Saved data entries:

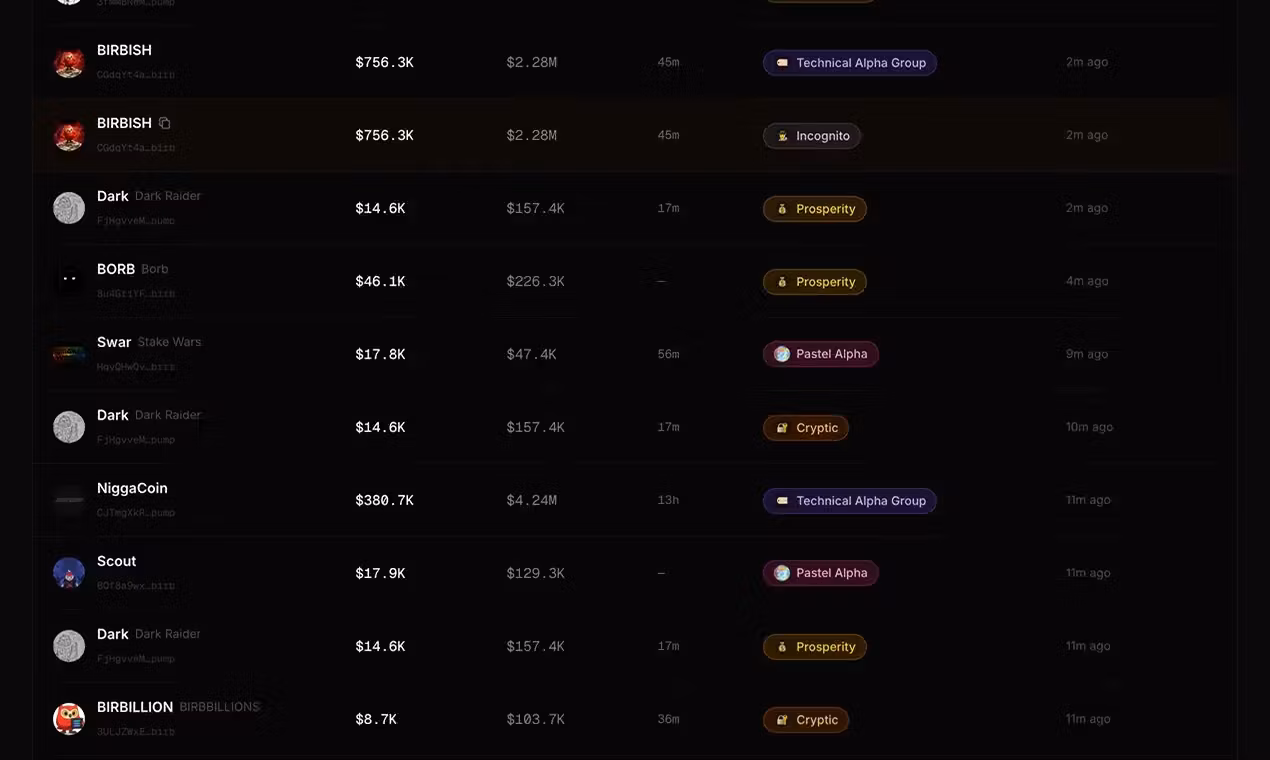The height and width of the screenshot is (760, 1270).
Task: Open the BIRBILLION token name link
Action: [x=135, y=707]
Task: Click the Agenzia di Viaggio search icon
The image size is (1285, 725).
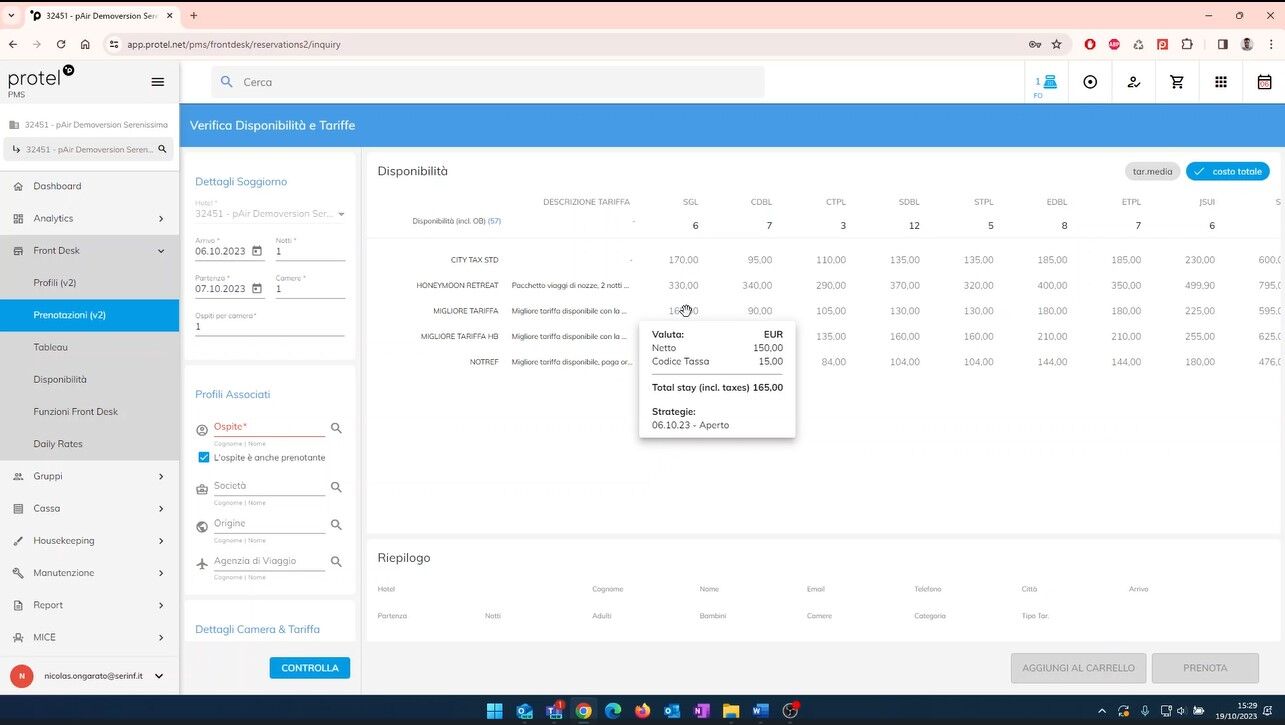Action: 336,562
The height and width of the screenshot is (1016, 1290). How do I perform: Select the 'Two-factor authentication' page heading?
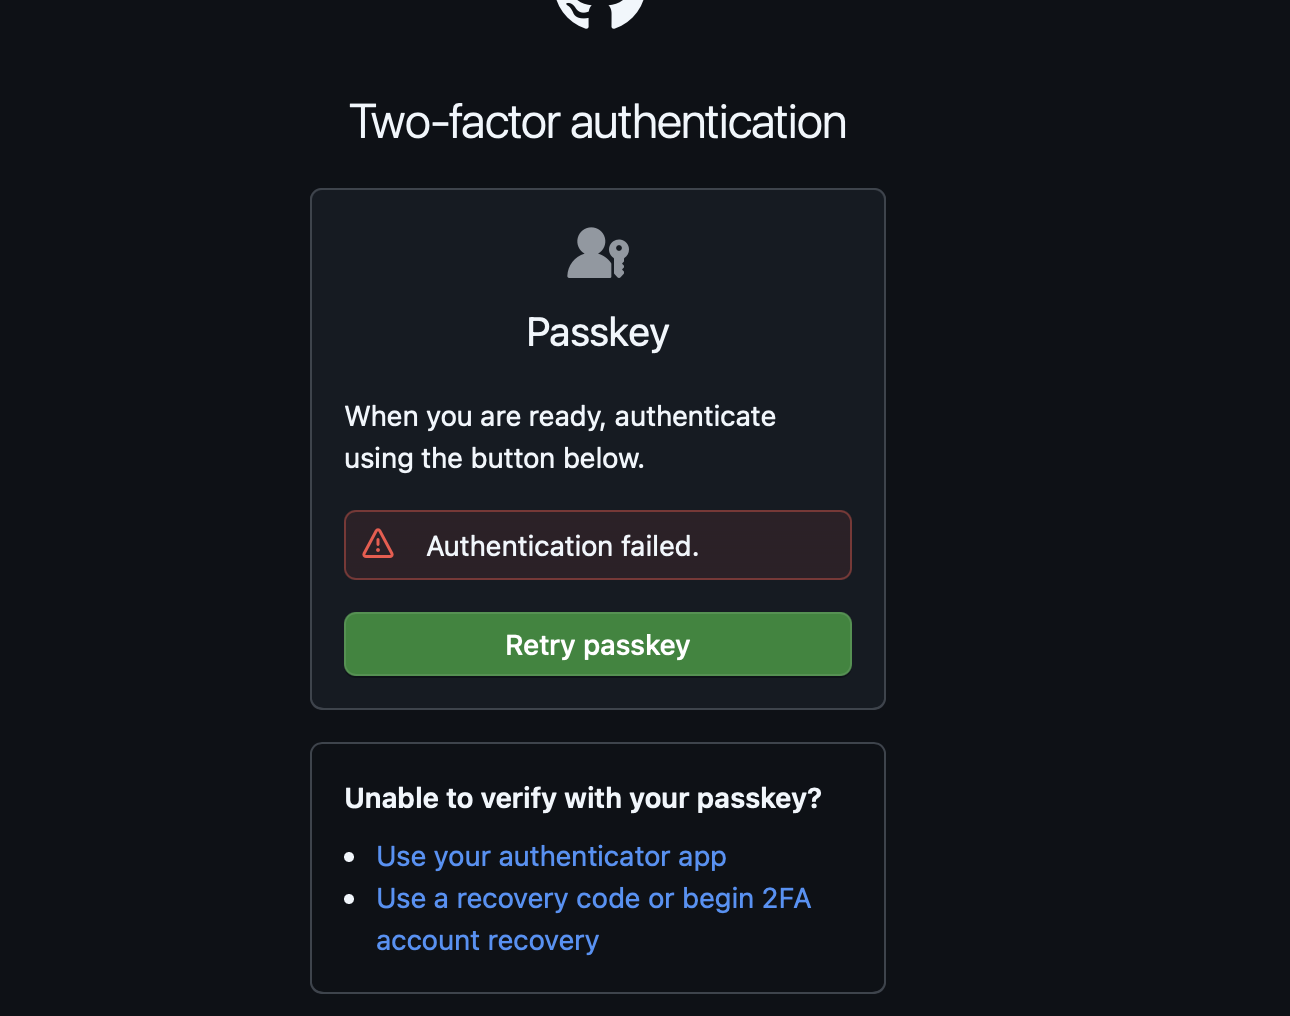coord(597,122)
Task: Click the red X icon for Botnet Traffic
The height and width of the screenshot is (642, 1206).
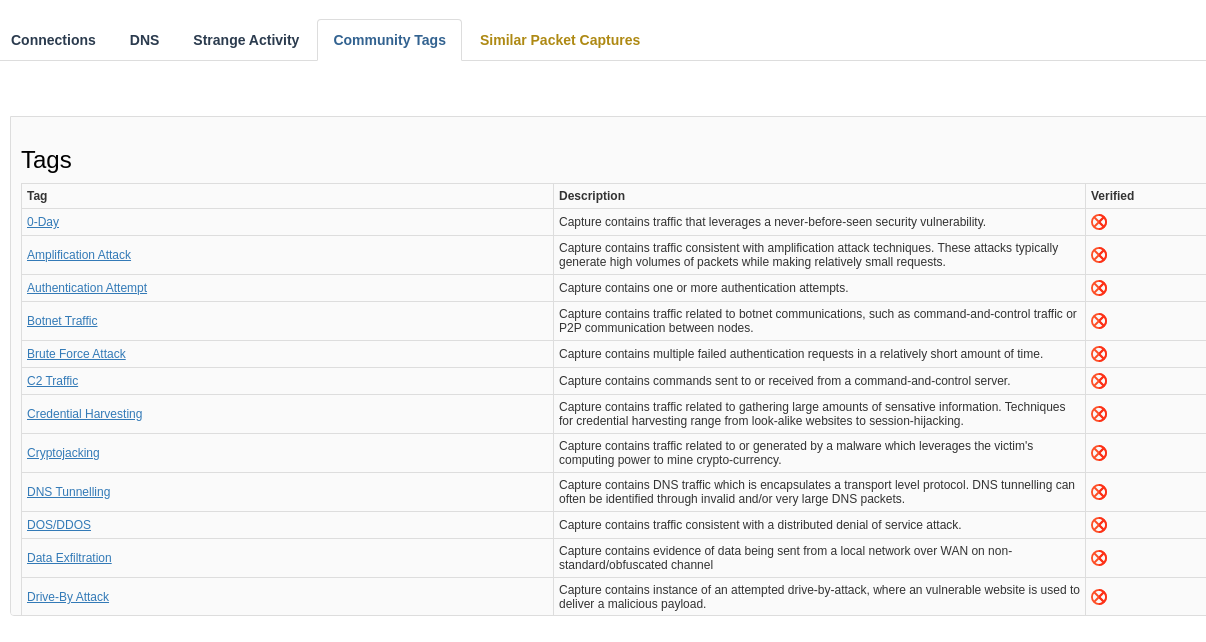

Directions for this task >> Find the lines above that hold "icon", then copy each of them.

Answer to this exercise >>
Task: Click the Agenzia di Viaggio search icon
Task: Click the red X icon for Botnet Traffic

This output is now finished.